### Records for this exercise
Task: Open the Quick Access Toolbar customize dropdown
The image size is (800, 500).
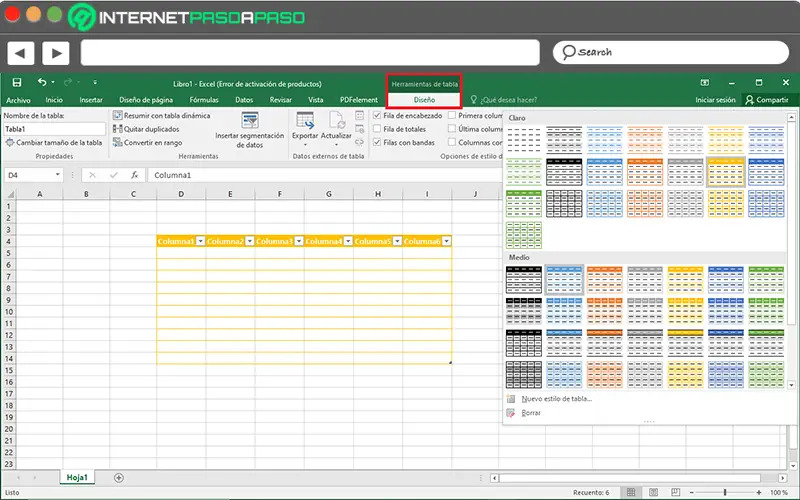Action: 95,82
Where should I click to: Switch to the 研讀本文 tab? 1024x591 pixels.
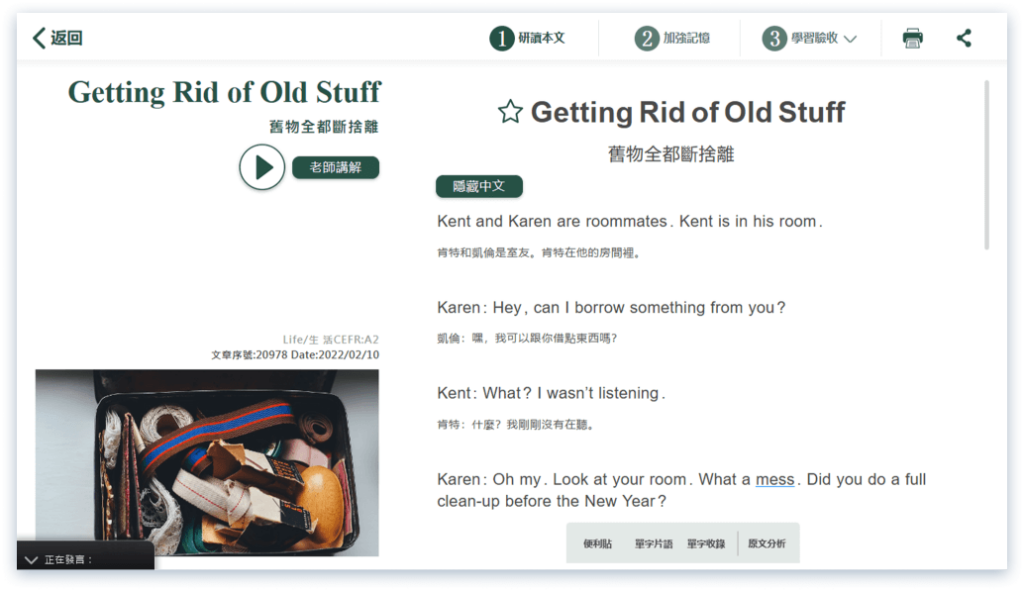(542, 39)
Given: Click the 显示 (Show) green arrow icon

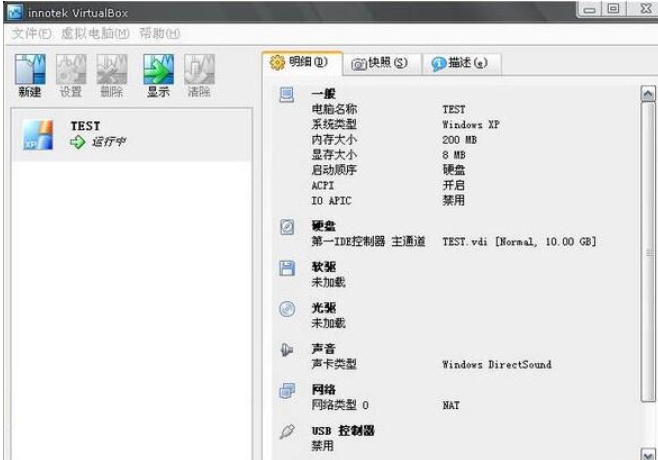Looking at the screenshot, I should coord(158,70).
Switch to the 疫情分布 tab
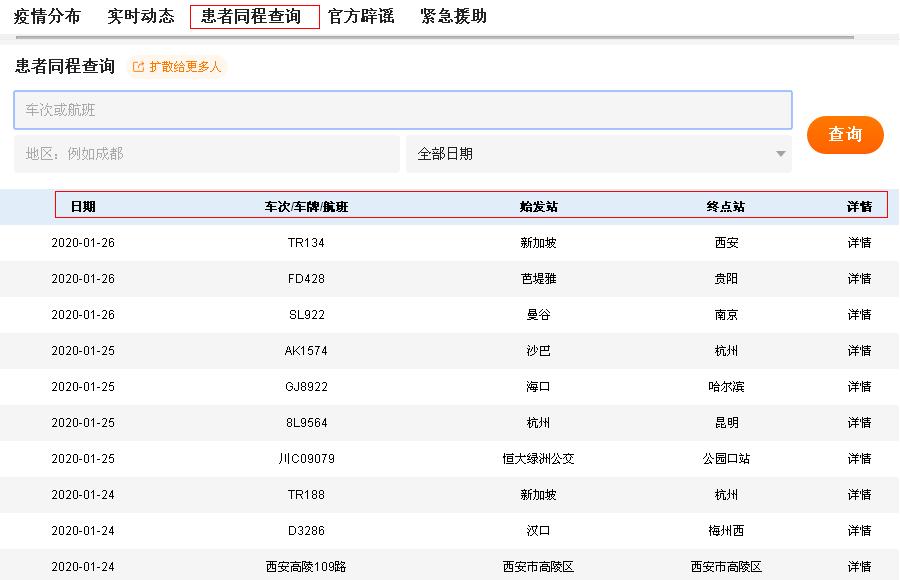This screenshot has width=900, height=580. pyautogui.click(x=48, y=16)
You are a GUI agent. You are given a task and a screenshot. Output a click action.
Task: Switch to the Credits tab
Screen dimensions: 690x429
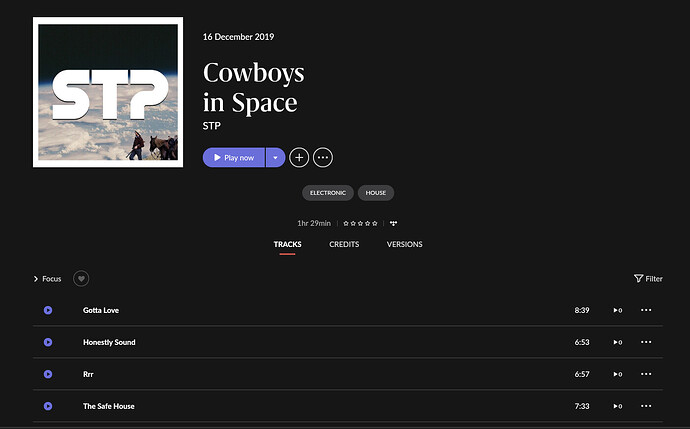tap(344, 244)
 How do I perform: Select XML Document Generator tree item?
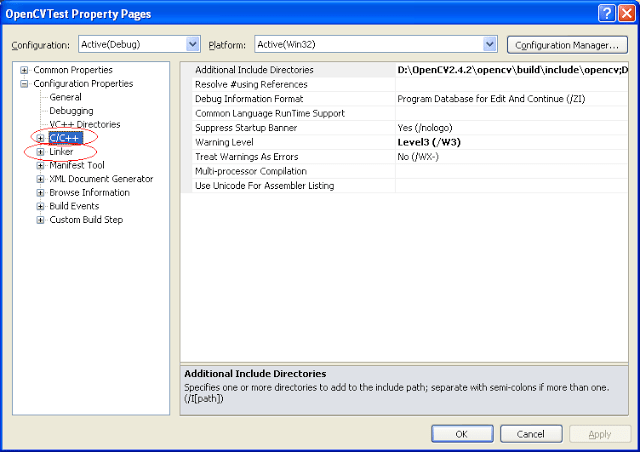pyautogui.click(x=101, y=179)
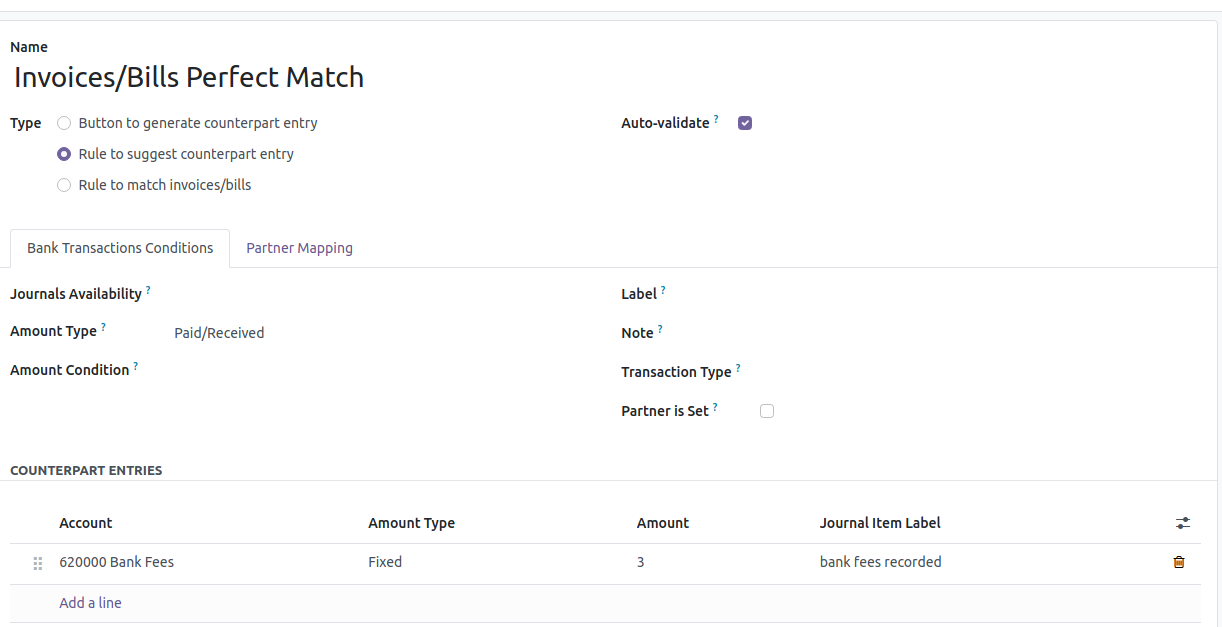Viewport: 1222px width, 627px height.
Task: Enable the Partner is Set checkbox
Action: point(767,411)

### Exercise goal
Take the line with "Where should I" and each line after it through the end of the material above, and reproduce them exactly, without the pictures.

### Response to this task
Where should I click to: Switch to the 研讀本文 tab? 1024x591 pixels.
(542, 39)
Given: Click the 显示 (Show) green arrow icon

Looking at the screenshot, I should coord(158,70).
Switch to the 疫情分布 tab
This screenshot has width=900, height=580. pyautogui.click(x=48, y=16)
You are a GUI agent. You are given a task and a screenshot. Output a click action.
Task: Switch to the Credits tab
Screen dimensions: 690x429
tap(344, 244)
 How do I perform: Select XML Document Generator tree item?
pyautogui.click(x=101, y=179)
Viewport: 1222px width, 627px height.
Task: Enable the Partner is Set checkbox
Action: point(767,411)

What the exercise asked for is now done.